BRIEF DESCRIPTION OF THE DRAWINGS
[0013] Implementations of various technologies will hereafter be
described with reference to the accompanying drawings. It should be
understood, however, that the accompanying drawings illustrate only
the various implementations described herein and are not meant to
limit the scope of various technologies described herein.
[0014] FIG. 1 illustrates a schematic diagram of a logging
apparatus in accordance with implementations of various techniques
described herein.
[0015] FIG. 2 illustrates a flow diagram of a method for generating
a facies probability cube in accordance with implementations of
various techniques described herein.
[0016] FIG. 3 illustrates a flow diagram of a method for generating
a multiple facies model constrained by a facies probability cube in
accordance with implementations of various techniques described
herein.
[0017] FIG. 4 illustrates a flow diagram of a method for generating
a multiple facies model constrained by a facies probability cube in
accordance with implementations of various techniques described
herein.

┄┄┄┄┄┄

### [Prompt]
Using the drawings description, explain why the accompanying drawings should not be taken to limit the scope of the technologies described.

### [Data provided]
┄┄┄┄┄┄

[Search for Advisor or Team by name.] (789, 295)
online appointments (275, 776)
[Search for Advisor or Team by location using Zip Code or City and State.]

┄┄┄┄┄┄

### [Completed exercise]
The drawings illustrate only the various implementations described herein. They are not meant to limit the scope of the technologies described.